▶ [Written task]: Copy out the lines of the listing below word for word, leaving out the pictures.
[BEGIN Excerpted records]
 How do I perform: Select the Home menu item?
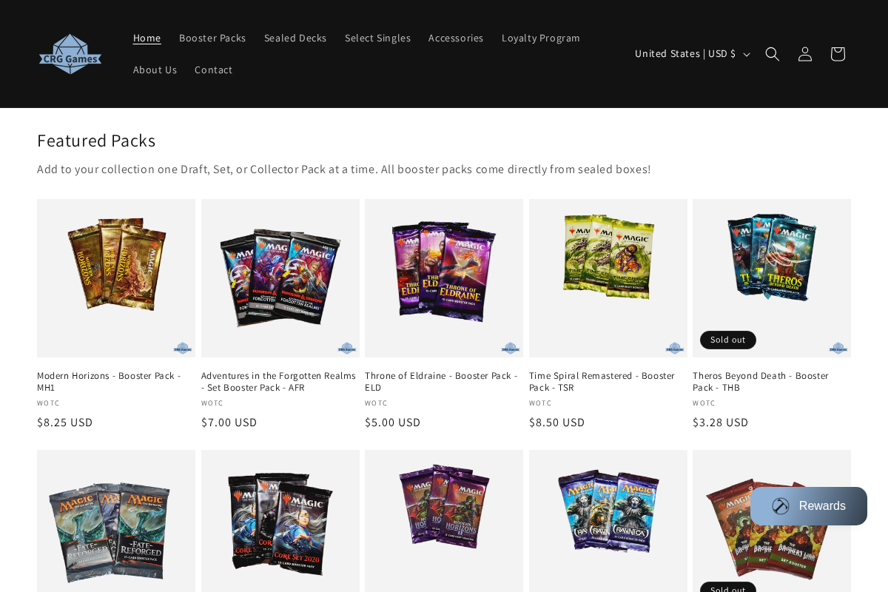[147, 37]
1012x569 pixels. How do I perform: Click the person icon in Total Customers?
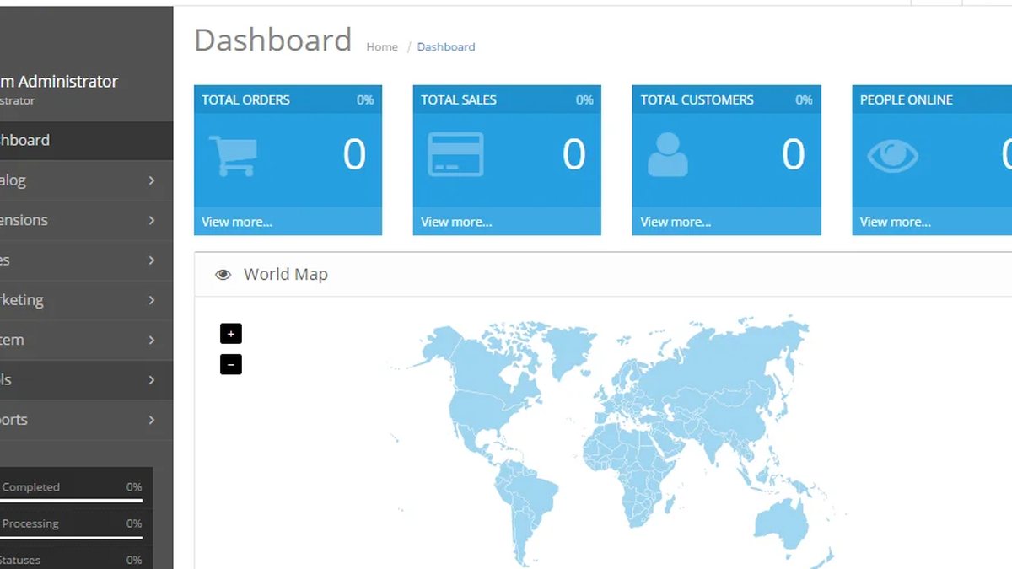pos(668,155)
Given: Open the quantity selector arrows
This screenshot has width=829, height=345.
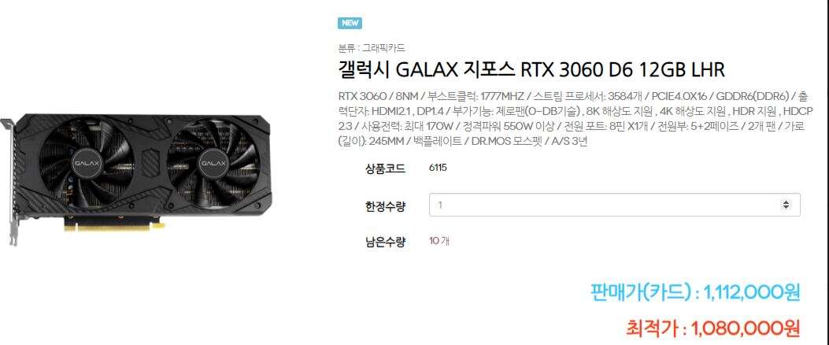Looking at the screenshot, I should pyautogui.click(x=786, y=205).
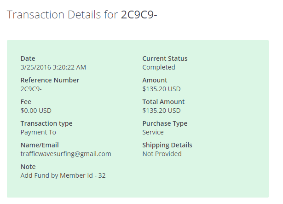Click the Transaction type label

coord(46,123)
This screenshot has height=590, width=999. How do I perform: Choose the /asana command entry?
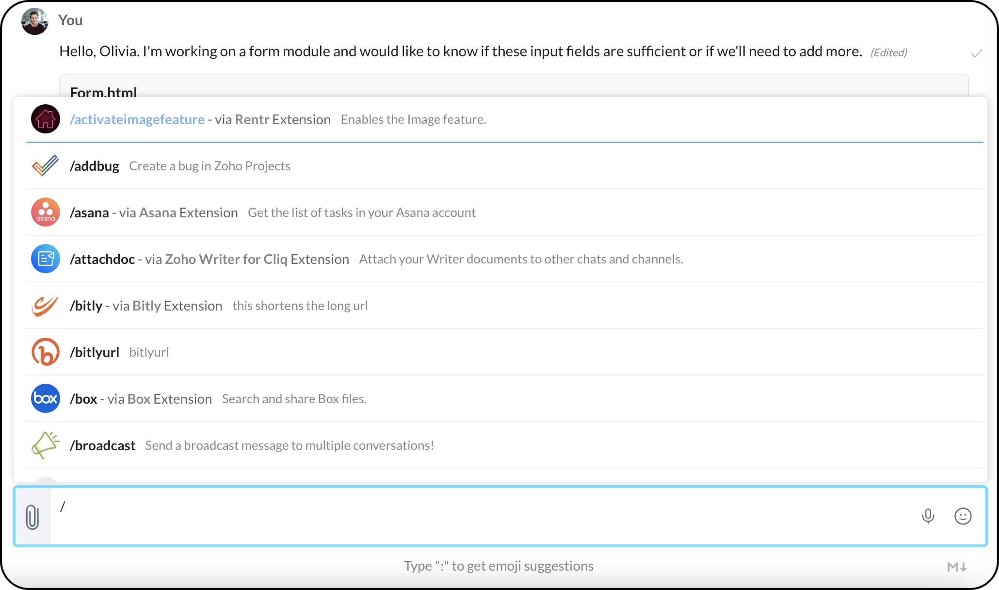(x=89, y=213)
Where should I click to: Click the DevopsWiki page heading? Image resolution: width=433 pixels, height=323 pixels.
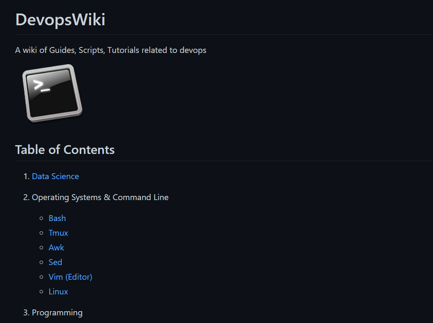pos(60,20)
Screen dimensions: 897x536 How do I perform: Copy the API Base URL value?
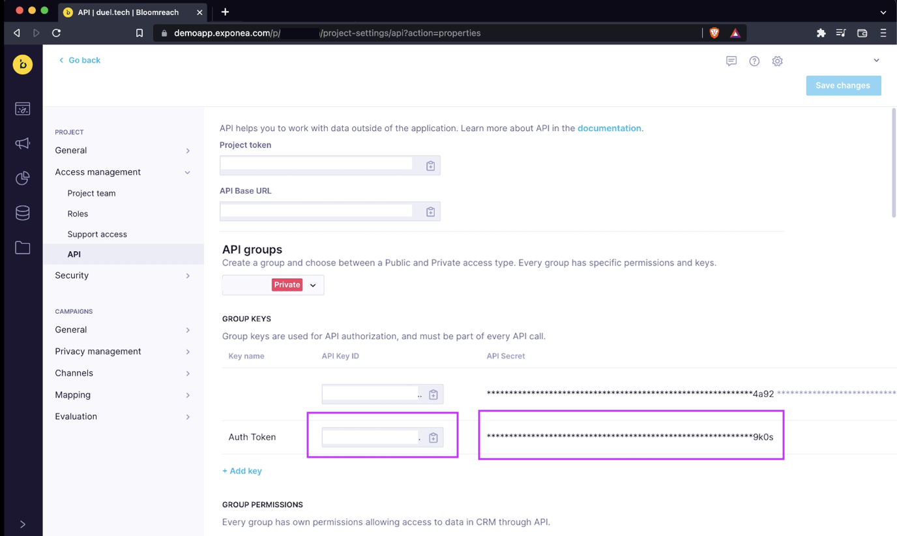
[END Excerpted records]
▶ [Reply to the task]:
 How do I perform: Select the Home menu item?
[147, 37]
1012x569 pixels. How do I perform: Click the person icon in Total Customers?
pos(668,155)
Given: Open the quantity selector arrows
This screenshot has width=829, height=345.
Looking at the screenshot, I should pyautogui.click(x=786, y=205).
Click the Transaction type label

coord(46,123)
This screenshot has height=590, width=999. How do I perform: Choose the /asana command entry?
(x=89, y=213)
Where should I click to: Click the DevopsWiki page heading? Image resolution: width=433 pixels, height=323 pixels.
pos(60,20)
Screen dimensions: 897x536 How do I perform: Copy the API Base URL value?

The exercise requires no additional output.